- **EXCERPTED PASSAGE**
Friday, 8 January 2016

Ass 2 Step 1: Chapter 4



Chapter 4: Analysing financial statements

So this chapter I’m really excited about.  This is how we do this!
It was a good example that I identified with being the Sydney Fish Markets being contrasted with the “capital markets”.  For me, this may not be entirely correct but I understand this concept at the moment and from my experience as being actual money, investment or something that can be converted to money, or per say human capital or knowledge (which doesn’t exactly fit in this sphere but its my overall concept)

KCQ: It is definitely true that you need to understand the past to predict the future.  Trends will tell us this, that in my instance that wage expenditure has increased over the last 5 years with my own business, so in predicting the future then I would also predict that wage expenditure will also increase again.

There are instances that this will not or cannot be forecast, such as in the Global Financial Crisis or other market crashes.  But these are extenuating circumstances.

Using past to predict the future has also helped our family business in setting targets and managing finances, as I have previously mentioned in this Blog.  Identifying operating expenses that can be reduced in light of a past history of reduced overall operating income (as in the current economic climate in Mackay) can help us manage further reductions in operating income in the future by good planning and financial management.  We can cut particular operating costs, eg wages, to assist in achieving a targeted overall operating income.

KCQ: I have not heard of Discounted Cash Flow – hopefully this will be cleared up soon

4.1 How firms add value

In my previous occupation, we always used the phrase “value add” or “add value” which in this concept means to add more value to the project then what the outlay or addition is.  This could be with additional partners coming on board that provide their expertise, skills, time etc with minimal cost.  Sometimes this cost could be just acknowledgement in media sources rather than a financial payment for their services. 

KCQ: Basically we get more out of it than what is put in.

So in my own understanding previous to Accounting can assist me in understanding this concept.  I know this will change and will be consolidated as we go – but this is my current “brain drain” and understanding with it all.

Free cash flow

Ok so I understand this concept in its basic form: the FCF is what’s left over after what we have made from operational activities and reinvested in the company’s operational activities or assets.  So what I have been paid less my bills, mortgage payments, other loan payments, uni fees, text books and food etc... the left over is “kind of” my FCF.  A crude way of looking at it but this is the start of my conceptual understanding.  If I decided to buy additional text books, of course to provide me with a greater understanding for this subject – then this is investing in my operating assets (I) because I use them in generating my income as an undergraduate accountant – then my FCF (what is left over) will be reduced.  If I decided not to buy ANY text books then my (I) will be less and hence my FCF will be higher.

For my company Morgan Sindall – they re-invest in buying more assets to build bigger, faster and better.  If the company decides to invest more, due to eg the Olympic Games to be prepared for increased construction ability, then they will invest more into its operating assets (I) (machinery) which will reduce the FCF in that year.

Ok – got it!

FCF = C – I

Ok – I think I picked up a mistake!  I’m not sure but I have spent AGES re-reading this section... see pics below!!

The highlighted pink (C) should be (I)...... or am I wrong – just doesn’t make sense with capital outlays being (C) also which outlaying to capital means investing in the operational assets thus Investing thus net change in operating assets invested in.

- **LISTED RECORDS**
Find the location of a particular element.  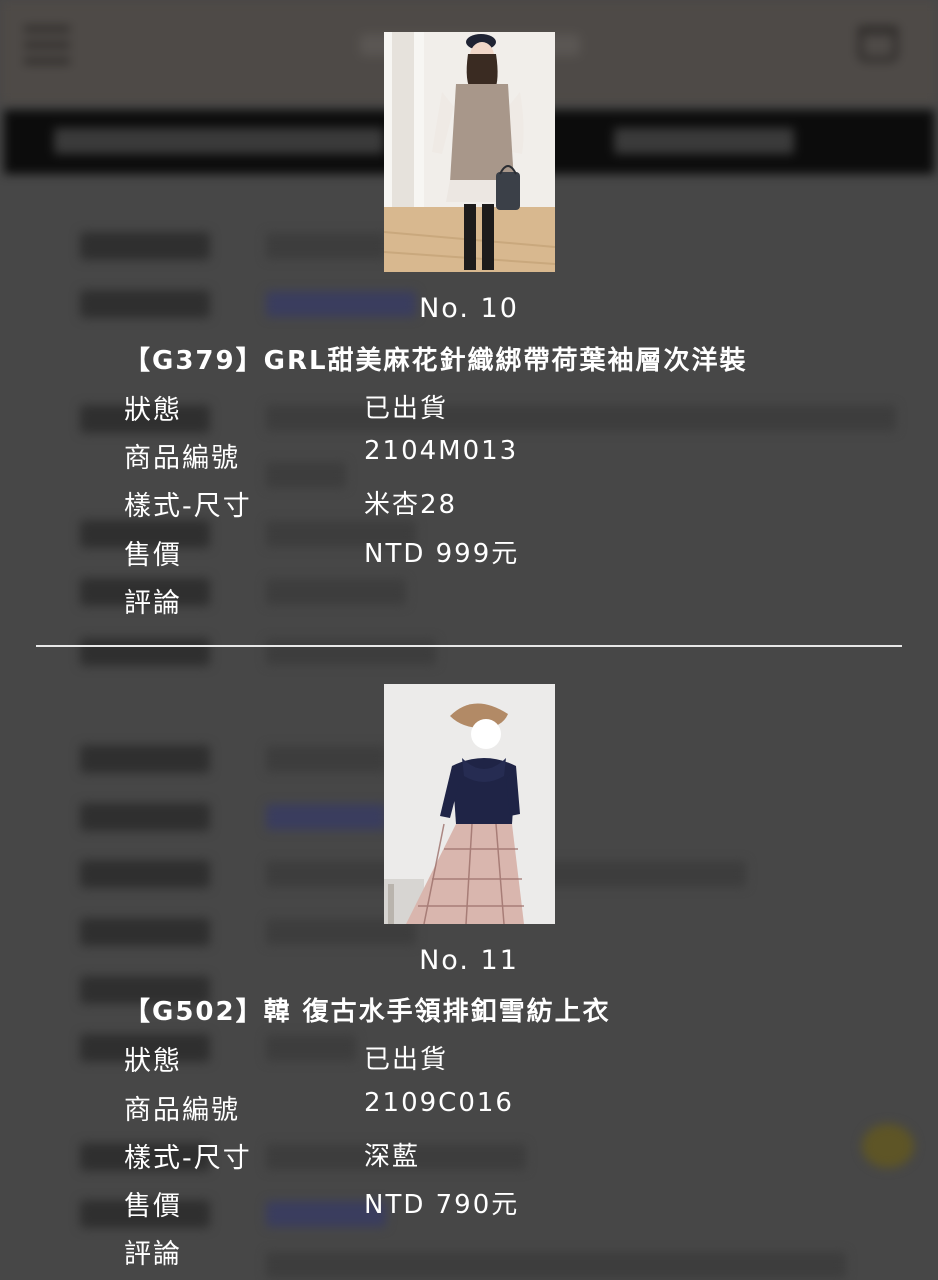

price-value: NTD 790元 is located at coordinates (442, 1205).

--

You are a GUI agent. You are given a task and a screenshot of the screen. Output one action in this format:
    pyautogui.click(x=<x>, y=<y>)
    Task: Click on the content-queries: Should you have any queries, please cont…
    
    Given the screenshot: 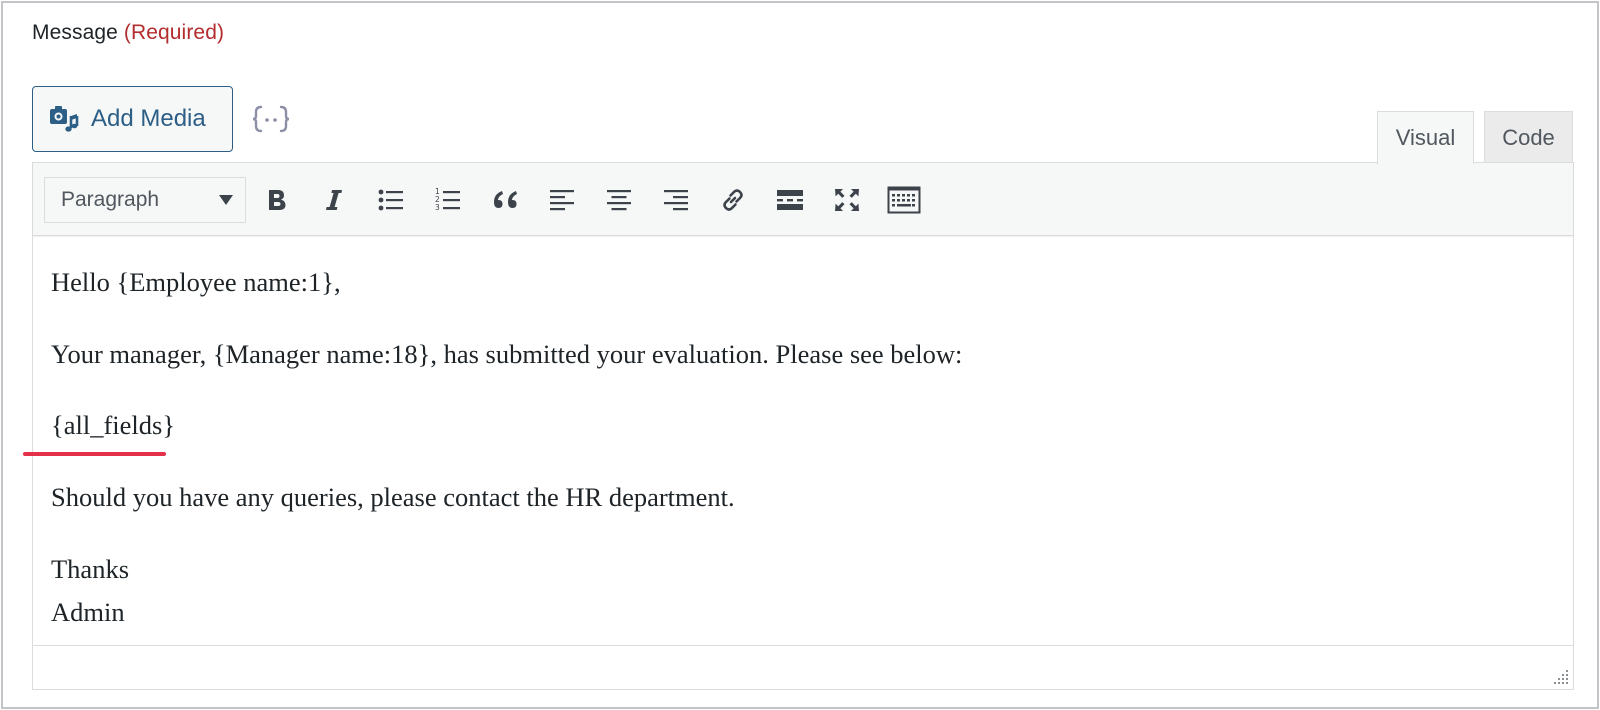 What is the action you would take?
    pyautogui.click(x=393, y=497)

...

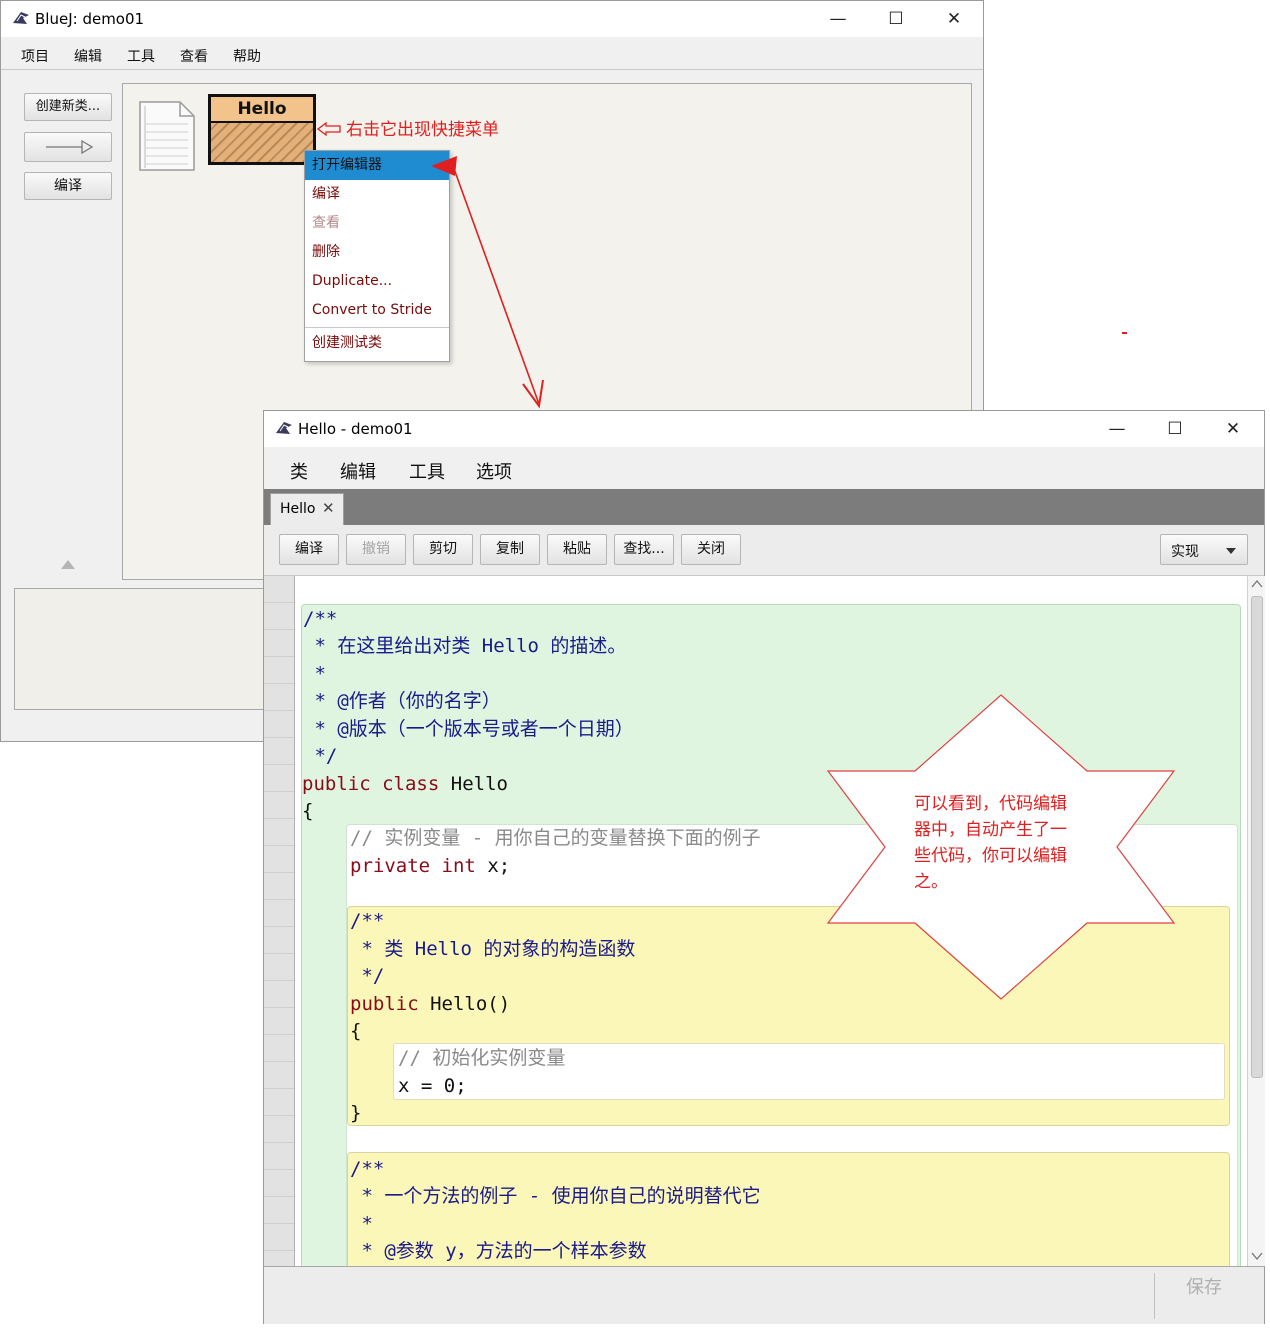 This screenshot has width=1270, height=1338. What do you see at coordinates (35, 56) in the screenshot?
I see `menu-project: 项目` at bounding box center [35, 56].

- **REQUIRED WORK**
1 - Do these statements agree with the blog post? For each, reply yes or no and quote the words that decide it. (a) The writer already knew about Discounted Cash Flow. (b) Wage expenditure in the writer's own business has risen over the last 5 years. (c) Morgan Sindall is the company the writer follows.
2 - What formula for free cash flow appears in the blog post?
3 - In its personal example of free cash flow, the blog post subtracts several expenses from what the writer has been paid. Name every one of them.
Answer from the blog post alone and do not draw on the items.

- **RESPONSES TO THE EXERCISE**
1 -
(a) No: "I have not heard of Discounted Cash Flow"
(b) Yes: "wage expenditure has increased over the last 5 years with my own business"
(c) Yes: "For my company Morgan Sindall"

2 - FCF = C – I

3 - Bills, mortgage payments, other loan payments, uni fees, text books, and food.